◆ Page extract ◆
-*-

John: Taste is a crucial factor when I’m looking to work with a person or to collaborate with a person. For a project that we were working on with the company, I needed a designer. The first criteria was just taste. I knew I would find people who were very talented who could build the thing, but also taste is a crucial thing because I can’t give you taste. I have my own taste, but I couldn’t explain why this thing needs to be over there. I needed somebody with that form of taste. Susanna, you, as directing movies, you’re working with collaborators, and their taste is so crucial. They need to be able to have an eye for what it is that they respond to and ability to communicate back to you why they’re making these choices, right?

Susanna: Yes, I think judging other people’s taste is a trendy thing to do. Words like basic, that person is so basic. It just means that they have a taste for certain things that are popular and a certain aesthetic that is popular in certain parts of the country and certain class. It’s all about– there are so many things that are coded in that too, that comment. I think, ultimately, my taste is just what I’m naturally drawn to and interested in and what’s pleasing to my eyes and ears and senses. Sometimes that’s just entertainment that isn’t necessarily elevated.

I would consider myself someone who has “good taste,” at least the taste that makes sense to me. I know when things are entertainment but not nutritious entertainment and when they’re not, but I guess that I would still consider that part of my taste. It’s not a secret that’s in a closet and my taste is only the things I admit that I watched.

John: No.

Susanna: It’s hard to even say what we mean when we say taste. I think it’s mostly coded with trying to say I’m smart, I have good taste, I have an eye.

John: It’s so weird that we use the word taste, because as a sense, it’s the only one that has a sense of revulsion. It’s like, “Oh, that’s delicious,” or, “That’s revolting.” You can imagine a thing. It’s weird that we’re describing a tongue experience for what art is supposed to be.

Susanna: There’s a value judgment, right?

John: Yes.

Susanna: It’s like asking someone what’s their taste and you can answer that question free of judgment, but then people also talk about, “Oh, that person has good taste,” as though we can all agree that there’s a bad taste. I think that’s what you’re saying. It’s like– I think for me, the experience of hiring people is I want to feel aligned with what they—obviously, when you’re hiring a cinematographer, you look at their lookbooks and their decks and they show you what you want the visuals to be. For me, it’s important to talk to them and make sure that the dynamic between the two of us doesn’t make me question my own judgment.

John: Absolutely. You might find a collaborator who, what they like is completely valid, but it’s just not the thing. If you don’t want to be fighting over lens selections with your cinematographer on the set, that’s not going to do anybody any good. Neither are you going to be happy with the choices. They have to be aligned on a fundamental quality. Come back to your show, the tone is a very specific taste. If you guys weren’t aligned on that, or if you’re trying to bring in somebody who didn’t get that, it’d be a mess.

-*-

◆ Dataset excerpts ◆
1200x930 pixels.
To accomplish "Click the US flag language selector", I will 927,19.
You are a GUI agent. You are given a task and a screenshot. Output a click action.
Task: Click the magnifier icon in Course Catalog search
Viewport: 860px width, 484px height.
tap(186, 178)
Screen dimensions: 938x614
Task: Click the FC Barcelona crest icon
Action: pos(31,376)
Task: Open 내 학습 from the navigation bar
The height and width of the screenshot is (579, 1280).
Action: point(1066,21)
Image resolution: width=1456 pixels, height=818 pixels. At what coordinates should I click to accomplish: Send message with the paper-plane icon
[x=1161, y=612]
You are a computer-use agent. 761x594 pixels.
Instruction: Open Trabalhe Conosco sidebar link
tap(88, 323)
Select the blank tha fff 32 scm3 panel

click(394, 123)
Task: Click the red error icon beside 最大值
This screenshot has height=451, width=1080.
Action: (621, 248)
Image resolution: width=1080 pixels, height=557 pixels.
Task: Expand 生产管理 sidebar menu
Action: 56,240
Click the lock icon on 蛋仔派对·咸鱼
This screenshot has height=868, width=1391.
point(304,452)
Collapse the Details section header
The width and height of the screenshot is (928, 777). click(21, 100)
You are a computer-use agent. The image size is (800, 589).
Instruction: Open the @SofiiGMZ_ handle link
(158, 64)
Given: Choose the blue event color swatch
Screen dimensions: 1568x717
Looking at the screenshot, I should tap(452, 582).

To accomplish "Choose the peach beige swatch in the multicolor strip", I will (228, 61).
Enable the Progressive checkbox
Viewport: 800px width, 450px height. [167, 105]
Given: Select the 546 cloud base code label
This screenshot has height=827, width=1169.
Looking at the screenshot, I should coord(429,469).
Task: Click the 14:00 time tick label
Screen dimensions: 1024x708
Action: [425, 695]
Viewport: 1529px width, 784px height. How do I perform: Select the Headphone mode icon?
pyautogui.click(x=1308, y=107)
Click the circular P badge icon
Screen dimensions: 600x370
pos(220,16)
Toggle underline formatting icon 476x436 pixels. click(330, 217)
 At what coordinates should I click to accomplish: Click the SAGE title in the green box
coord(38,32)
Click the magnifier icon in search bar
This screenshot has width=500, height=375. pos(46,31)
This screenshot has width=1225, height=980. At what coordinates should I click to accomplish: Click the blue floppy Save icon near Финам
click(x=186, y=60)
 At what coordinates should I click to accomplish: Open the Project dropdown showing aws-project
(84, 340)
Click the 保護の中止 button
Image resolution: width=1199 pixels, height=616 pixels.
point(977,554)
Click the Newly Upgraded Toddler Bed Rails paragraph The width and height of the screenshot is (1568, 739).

-*-

◆ Required tasks ◆
**A)** In the conversation about taste, what did John say was the first criterion when he needed a designer?
**B)** Rewrite the records from the line with "This screenshot has width=1225, height=980." through the end of the records, replacing "At what coordinates should I click to accomplish" with "Which point should I click to accomplish" and leaving everything else unchanged.

◆ Task-by-task results ◆
**A)** Taste was the first criterion.

**B)**
This screenshot has width=1225, height=980. Which point should I click to accomplish: Click the blue floppy Save icon near Финам
click(x=186, y=60)
 Which point should I click to accomplish: Open the Project dropdown showing aws-project
(84, 340)
Click the 保護の中止 button
Image resolution: width=1199 pixels, height=616 pixels.
point(977,554)
Click the Newly Upgraded Toddler Bed Rails paragraph The width and height of the screenshot is (1568, 739).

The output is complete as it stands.